A liderança da Fretilin continua a dizer que a minha decisão em convidar a Aliança da Maioria Parlamentar (AMP) é inconstitucional e logo o IV Governo liderado pelo nosso irmão Xanana é ilegal. Convidei--os a levar o caso ao Tribunal de Recurso, mas ainda não tiveram a coragem de o fazer. A liderança da Fretilin pode também iniciar um processo de impeachment do Presidente pela via do Parlamento, se realmente acredita que cometi um acto inconstitucional. Mas a base da Fretilin tem sido mais pragmática do que certa liderança. Exemplo disso é Suai, onde também a Fretilin obteve a maioria. Ali a liderança regional da Fretilin disse claramente em reunião pública comigo: "Uma vez tomada uma decisão pelo Presidente da República, nós acatamos. Não questionamos. Aqui em Suai todos os partidos estão a colaborar". Isto está a acontecer em todos os outros distritos. Acabo de me reunir com todos os administradores dos três distritos e subdistritos de Baucau, Lautém e Viqueque e todos em uníssono comprometem-se a trabalhar com o Presidente da República e com o Governo, porque dizem: "Nós somos da Fretilin, mas somos servidores do Estado."

Como é que vê os pedidos para o afastamento do procurador-
-geral da República?

Longuinhos Monteiro foi reconduzido por mais quatro anos, pelo então Presidente da República, pouco antes do término do seu mandato. Não tenho razões de força maior para o substituir.

Existe alguma novidade no caso do major Alfredo Reinado e no dos ex-peticionários?
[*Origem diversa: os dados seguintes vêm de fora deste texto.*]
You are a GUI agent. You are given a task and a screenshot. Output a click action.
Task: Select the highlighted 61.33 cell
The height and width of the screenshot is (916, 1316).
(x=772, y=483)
O Governo estabeleceu um grupo de trabalho liderado pelo secretário de Estado para a Segurança, Francisco Guterres, para resolver os dois casos pela via do diálogo. Ele é altamente experiente em resolução de conflitos. Tem um mestrado pela Universidade de Uppsala (Suécia) e um doutoramento pela Universidade Nacional da Austrália em Resolução de Conflitos. Além disso é assistido pelo Centro para o Diálogo Humanitário, de Genebra (Suíça), e por uma organização não governamental timorense. Com paciência e prudência, vamos fechar estes dois dossiers. O caso de Alfredo Reinado prende--se com a justiça, embora esteja ligado também à questão dos peticionários e aos eventos de 28 de Abril de 2006.